Pressure-sealed jam bottles that can be opened by people who aren’t Prem Chand Degra: Seriously? What’s with those bottles? The ones you are supposed to twist off sharply to open? These devilish contraptions cause untold hurt and mental agony to millions of people, who struggle for minutes trying to twist the lids off, only to have them easily opened by some smug jerk who lands up at the right moment, when it’s about to come off anyway thanks to the efforts of all the previous people who had a go. The usual lecture on technique, strength and overall awesomeness (delivered in invariably mocking tones) that follows is one of the scourges of modern civilization, having nipped many budding romances in the . . er . . .bud. Better jam bottles for everyone.
A system to predict sports results: If a stupid octopus can get it right, it can’t be that hard for our finest mathematical minds to figure out a foolproof way to predict the outcomes of sporting events? Think of the benefits. Irate groups of moronic fans can start burning effigies and stoning players’ houses even before the match begins – giving them more time to plan things out. Clueless TV panelists can conduct the post-match analysis at a convenient evening slot, even if the game is to be televised in the wee hours of the morning. In fact, sports bodies can entirely avoid actually organising the games altogether, and merely publish the results in advance – huge savings. Suresh Kalmadi would wholeheartedly approve. In fact, I’d suggest that Mr. Kalmadi provide the seed fund for this project, if not for his recently demonstrated skills in not being able to raise funds.

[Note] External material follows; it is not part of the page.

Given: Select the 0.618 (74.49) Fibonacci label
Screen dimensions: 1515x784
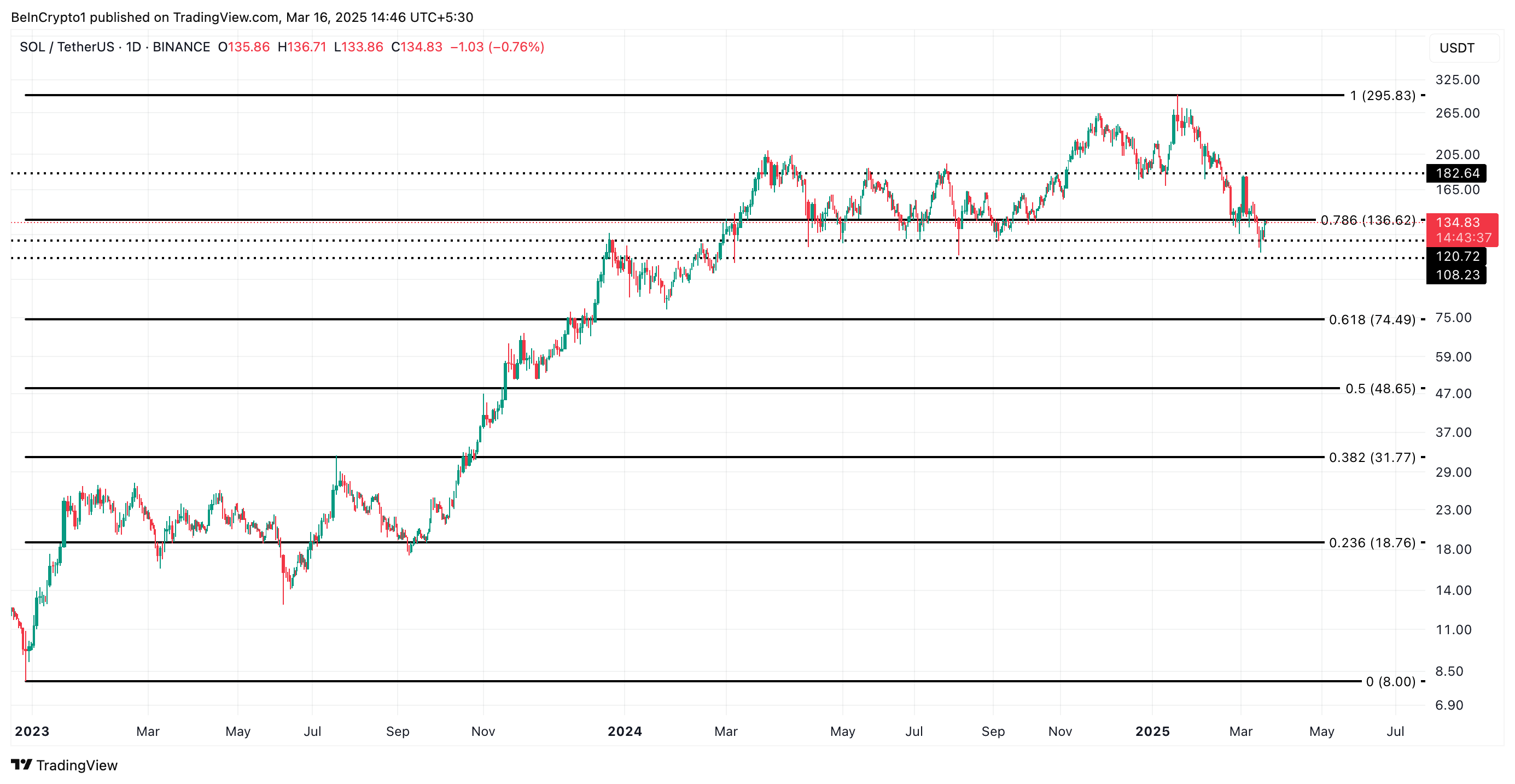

Products that prevent their owners from acting like douchebags: It can’t be that hard to make car horns that deliver an electric shock to the driver if used incessantly in a traffic jam. Or a cell-phone that heats up to red-hot temperatures if used in a movie hall or auditorium. Or whisky that begins to taste like complan if the drinker starts misbehaving with a member of the opposite sex. Or a necktie that chokes its wearer if the latter happens to be Arnab Goswami. Or a deodorant that, by osmosis, transfers itself onto all those smelly people on the bus, who need it far more than you do. The possibilities are as utilitarian as they are endless.

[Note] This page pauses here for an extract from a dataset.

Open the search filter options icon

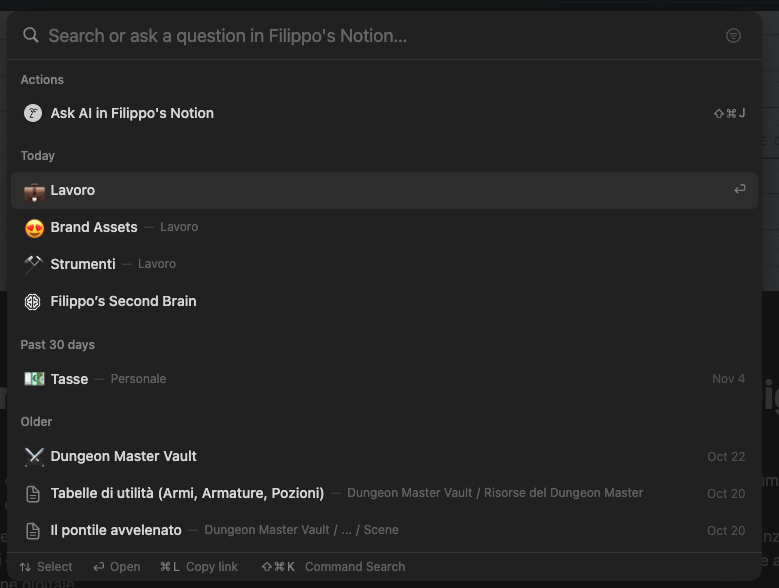pyautogui.click(x=733, y=36)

See? There’s a host of ways that scientific research and invention can be used to actually help people, instead of just generating pointless knowledge that has no application outside of quizzes and possibly the Discovery Channel. It’s very interesting to learn that the planet Jupiter is primarily composed of hydrogen, but most of us can live without knowing this, especially if it’s costing us several crores to maintain an elaborate set-up that generates such interesting but pointless facts.
Considering that much of our tax money goes into funding the government’s hare-brained research programmes, it’s only fair that we start demanding that they stop meddling about with frivolous things like launching satellites that plunge into the ocean, researching obscure animal husbandry practices and rinderpest eradication, and get cracking on stuff we really care about. Like cutlet flavoured ice-cream, for a start.
One way to sum all this up is to say that science is creative, rather than foundational.